▸ **Stored items**:
__________

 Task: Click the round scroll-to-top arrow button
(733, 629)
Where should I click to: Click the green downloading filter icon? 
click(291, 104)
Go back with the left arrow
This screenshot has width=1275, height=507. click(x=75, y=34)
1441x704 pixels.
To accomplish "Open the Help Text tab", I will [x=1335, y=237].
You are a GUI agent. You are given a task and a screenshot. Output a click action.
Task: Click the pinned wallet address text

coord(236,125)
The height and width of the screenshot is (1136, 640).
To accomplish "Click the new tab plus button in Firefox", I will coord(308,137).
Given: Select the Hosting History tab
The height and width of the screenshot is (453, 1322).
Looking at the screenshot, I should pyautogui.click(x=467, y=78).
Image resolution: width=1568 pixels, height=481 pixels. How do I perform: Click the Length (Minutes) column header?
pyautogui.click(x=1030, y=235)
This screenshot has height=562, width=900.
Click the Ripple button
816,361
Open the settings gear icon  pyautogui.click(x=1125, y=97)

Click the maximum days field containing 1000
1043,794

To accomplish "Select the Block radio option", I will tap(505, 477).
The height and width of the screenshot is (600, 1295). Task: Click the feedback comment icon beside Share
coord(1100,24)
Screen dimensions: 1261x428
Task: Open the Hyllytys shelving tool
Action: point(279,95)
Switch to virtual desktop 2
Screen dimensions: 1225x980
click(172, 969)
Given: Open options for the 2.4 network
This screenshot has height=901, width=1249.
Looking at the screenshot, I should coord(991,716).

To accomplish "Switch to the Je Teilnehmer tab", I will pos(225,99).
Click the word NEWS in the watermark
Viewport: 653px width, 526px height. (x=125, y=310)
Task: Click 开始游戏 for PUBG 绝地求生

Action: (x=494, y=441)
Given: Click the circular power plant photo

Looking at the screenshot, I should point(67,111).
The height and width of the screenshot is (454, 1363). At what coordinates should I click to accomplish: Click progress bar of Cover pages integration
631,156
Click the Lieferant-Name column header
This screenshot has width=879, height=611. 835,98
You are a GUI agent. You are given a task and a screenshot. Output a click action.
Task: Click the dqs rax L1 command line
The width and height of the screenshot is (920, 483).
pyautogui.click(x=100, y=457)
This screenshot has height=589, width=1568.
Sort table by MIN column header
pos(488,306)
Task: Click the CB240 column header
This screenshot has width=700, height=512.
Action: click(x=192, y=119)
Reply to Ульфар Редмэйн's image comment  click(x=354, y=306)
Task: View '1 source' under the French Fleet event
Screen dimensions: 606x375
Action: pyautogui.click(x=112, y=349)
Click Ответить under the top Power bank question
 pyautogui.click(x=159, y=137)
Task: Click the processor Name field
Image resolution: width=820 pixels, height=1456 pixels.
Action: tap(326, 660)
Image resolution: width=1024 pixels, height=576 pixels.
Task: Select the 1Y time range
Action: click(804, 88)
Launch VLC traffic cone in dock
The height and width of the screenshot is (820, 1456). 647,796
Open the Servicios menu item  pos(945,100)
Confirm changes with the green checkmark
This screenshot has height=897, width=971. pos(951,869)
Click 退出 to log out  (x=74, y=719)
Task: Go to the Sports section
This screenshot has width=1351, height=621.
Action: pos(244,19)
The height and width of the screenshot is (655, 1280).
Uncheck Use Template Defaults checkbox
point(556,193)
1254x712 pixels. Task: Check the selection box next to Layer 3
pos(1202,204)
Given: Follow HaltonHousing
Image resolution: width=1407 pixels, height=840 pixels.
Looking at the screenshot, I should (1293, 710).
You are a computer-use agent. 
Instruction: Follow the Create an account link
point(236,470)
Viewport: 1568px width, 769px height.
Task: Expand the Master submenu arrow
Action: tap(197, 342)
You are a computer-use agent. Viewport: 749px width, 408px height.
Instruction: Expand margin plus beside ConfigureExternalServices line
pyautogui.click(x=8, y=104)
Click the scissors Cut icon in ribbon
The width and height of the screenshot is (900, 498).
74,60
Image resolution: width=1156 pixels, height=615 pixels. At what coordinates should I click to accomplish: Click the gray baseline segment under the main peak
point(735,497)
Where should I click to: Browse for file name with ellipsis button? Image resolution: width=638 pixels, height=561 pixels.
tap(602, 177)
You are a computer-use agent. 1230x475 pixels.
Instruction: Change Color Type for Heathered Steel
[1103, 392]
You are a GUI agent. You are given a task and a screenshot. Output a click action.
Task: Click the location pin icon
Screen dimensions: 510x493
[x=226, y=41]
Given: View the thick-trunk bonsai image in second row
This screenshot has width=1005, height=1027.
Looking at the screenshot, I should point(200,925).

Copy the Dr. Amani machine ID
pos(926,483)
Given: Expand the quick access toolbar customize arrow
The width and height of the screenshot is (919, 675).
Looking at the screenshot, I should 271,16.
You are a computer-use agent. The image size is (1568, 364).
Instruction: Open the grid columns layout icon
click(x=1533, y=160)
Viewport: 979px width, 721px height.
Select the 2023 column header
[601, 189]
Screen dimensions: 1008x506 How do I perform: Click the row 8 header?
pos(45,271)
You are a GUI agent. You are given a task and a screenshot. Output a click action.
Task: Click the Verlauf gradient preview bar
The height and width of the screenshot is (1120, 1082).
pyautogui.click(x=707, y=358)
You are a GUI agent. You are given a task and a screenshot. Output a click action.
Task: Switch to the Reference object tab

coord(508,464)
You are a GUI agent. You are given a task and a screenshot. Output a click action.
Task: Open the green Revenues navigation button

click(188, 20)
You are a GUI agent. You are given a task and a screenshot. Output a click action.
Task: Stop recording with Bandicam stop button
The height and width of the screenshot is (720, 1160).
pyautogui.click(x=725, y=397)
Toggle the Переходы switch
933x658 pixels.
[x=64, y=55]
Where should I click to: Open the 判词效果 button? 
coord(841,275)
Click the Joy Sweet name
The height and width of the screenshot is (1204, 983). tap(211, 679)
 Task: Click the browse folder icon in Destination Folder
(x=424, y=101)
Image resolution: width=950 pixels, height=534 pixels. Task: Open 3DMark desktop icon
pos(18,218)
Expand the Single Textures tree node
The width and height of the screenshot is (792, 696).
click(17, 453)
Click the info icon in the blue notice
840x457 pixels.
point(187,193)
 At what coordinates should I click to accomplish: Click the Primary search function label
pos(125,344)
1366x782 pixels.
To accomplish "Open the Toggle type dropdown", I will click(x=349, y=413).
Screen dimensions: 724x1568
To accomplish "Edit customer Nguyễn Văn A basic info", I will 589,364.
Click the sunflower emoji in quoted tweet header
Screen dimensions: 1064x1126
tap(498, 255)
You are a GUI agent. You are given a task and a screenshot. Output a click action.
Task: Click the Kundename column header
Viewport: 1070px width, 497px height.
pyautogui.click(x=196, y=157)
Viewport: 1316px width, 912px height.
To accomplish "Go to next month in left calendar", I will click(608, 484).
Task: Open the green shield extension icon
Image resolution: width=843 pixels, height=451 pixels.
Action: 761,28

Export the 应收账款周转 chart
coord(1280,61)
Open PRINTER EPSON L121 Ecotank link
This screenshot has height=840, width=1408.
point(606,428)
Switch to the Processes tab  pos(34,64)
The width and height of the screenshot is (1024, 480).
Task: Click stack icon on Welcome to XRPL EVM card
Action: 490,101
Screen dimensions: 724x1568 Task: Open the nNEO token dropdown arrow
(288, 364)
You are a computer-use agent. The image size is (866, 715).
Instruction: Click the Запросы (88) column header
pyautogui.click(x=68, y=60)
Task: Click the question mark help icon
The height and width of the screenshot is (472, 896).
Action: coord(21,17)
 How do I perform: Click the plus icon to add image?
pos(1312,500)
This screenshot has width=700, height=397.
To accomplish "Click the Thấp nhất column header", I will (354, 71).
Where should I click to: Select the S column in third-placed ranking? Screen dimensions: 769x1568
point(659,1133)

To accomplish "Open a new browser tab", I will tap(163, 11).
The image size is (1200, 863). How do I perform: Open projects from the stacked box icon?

__________

▸ **Brief**: Within the records, filter for lines that contain the word "size" and show each one.

▸ **Exercise output**:
You are a computer-use agent. The image size is (1568, 364).
You are a computer-use agent. The image size is (866, 715).
The image size is (1200, 863). How do I perform: Open projects from the stacked box icon?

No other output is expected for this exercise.